Comments and Suggestions for Authors

This manuscript is devoted to Nigrospora oryzae, a fungal species which causes severe diseases of crop plant and other plant species worldwide. The authors in the Introduction very well explained the occurrence and importance of this fungal species. In the current work, the authors presented a genome assembly for a strain of N. oryzae isolated from a diseased rice plant in China. This manuscript should be published in JoF. However, some adjustments should be made first (see Remarks). Among other things, attention is drawn to the poor Discussion.

 

Remarks

Line 26 rather 1. Introduction (change the numbers of subsequent chapters )

Line 27 Nigrospora oryzae – it should be in italic, as in title

Line 29 Nigrospora (formerly Nosporia) – this needs to be checked

Line 29 Nigrospora, Oryza sativa (Line 30), Hibiscus mutabilis (line 32), Chrysanthemum morifolium (Line 66), Bacillus siamensis (line 68) - it should be in italic. Appropriate changes should be made to the entire manuscript.

Line 87 from the field - the place of collection should be precisely specified, because the place of collection and the date of isolation of the fungus should be provided when characterizing fungal strain

Line 87 How many plants were the isolations made from, how many strains/isolates were grown. How the ZQ 1 strain was selected and where it came from and how the reference strain GZL1 was selected

Line 176 Fig. – it should rather be Figure, as in other places, it should be unified

Line 177 initially white to ashen in color – how does this differ from the data in Line 171 (it is unclear why this information is provided twice)

Line 178 - It is still unclear how the strains were selected for further testing

Line 192 zq-1 – rather ZQ 1

Figure 2 caption does not correspond to the data in Figure 2

Figure 5 – requires more detailed explanation

Discussion - requires supplementation, the final fragment, where the Results are repeated and Figures are cited, should be changed. It would be necessary to comment on selected aspects of the results obtained in relation to other fungi, and to pay attention to the significance of the results obtained.

Literature - you need to write the proper names of plants, bacteria, fungi in italic and correct numerous minor errors

Line 350 (B. and Br.) fetch - it needs correction

Line 351 -it should be Oryza instead of oryza

Line 353 chrysanthemum – write with a capital letter

Line 354 sScreening - it needs correction

Line 358 Cubense – it has to be in lower case

Line 385 editorial board ??

Author Response

Thank you very much for your careful review and meaningful suggestions. We have made each reply in the attachment. The revised manuscript will be uploaded later.

Author Response File: Author Response.pdf

Round 2

Reviewer 2 Report

Comments and Suggestions for Authors

I thank the reviewers for addressing most of the comments I provided after th e first revision. 
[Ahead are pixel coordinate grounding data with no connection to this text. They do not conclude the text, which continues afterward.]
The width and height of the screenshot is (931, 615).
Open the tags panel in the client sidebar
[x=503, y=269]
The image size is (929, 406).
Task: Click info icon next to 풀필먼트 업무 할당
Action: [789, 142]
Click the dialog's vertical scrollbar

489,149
I think that they may have misunderstood my comment regarding confirming the species identification. There is a section in the manuscript that confirms that the specific isolate used was correct, using growth, morphology, ITS sequencing and BLAST analysis. 

Typically, BLAST is not sufficient for species identification, especially when only using ITS, and usually, phylogenetic methods are also used. However, when combined with growth rate and morphology- they most likely have the correct species.
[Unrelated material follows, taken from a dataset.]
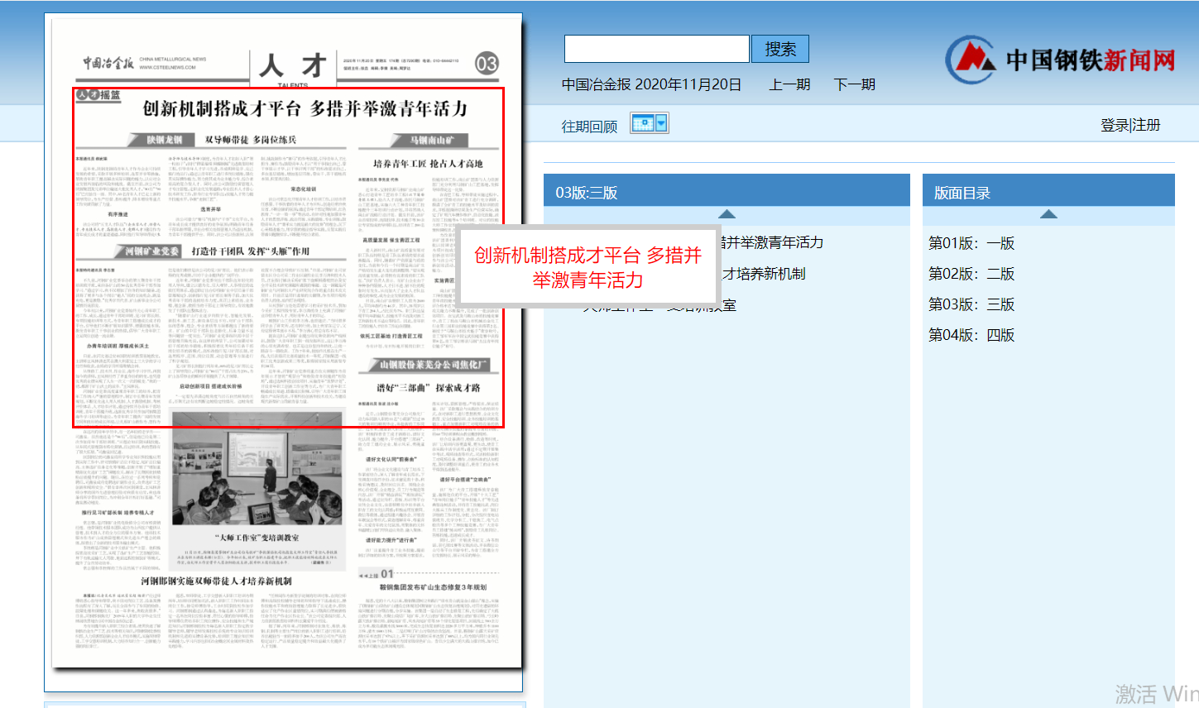Click inside the search input box
The height and width of the screenshot is (708, 1199).
(x=656, y=48)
However, it is also essential to confirm that the ITS sequence amplified from the culture (or any gene region amplified from the isolate prior to genome sequencing) matches the ITS sequence in the genome exactly. There are many instances of genome sequences being contaminated with bacteria and other fungi due to contaminated cultures and/or contaminated DNA ahead of sequencing. 
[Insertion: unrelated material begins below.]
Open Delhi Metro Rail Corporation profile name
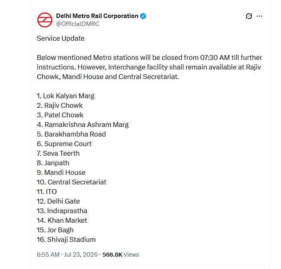Image resolution: width=281 pixels, height=269 pixels. (x=97, y=16)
Thus, in addition to confirming the species of the particular isolate used, you also need to confirm the "identity" of the genome.  

Author Response

Thank you very much for your suggestions and opinions on our manuscript. While revising the manuscript, we improved the quality of the manuscript and learned useful professional knowledge. The reviewer also patiently explained the methods and ideas of fungal identification in the manuscript, thank you again.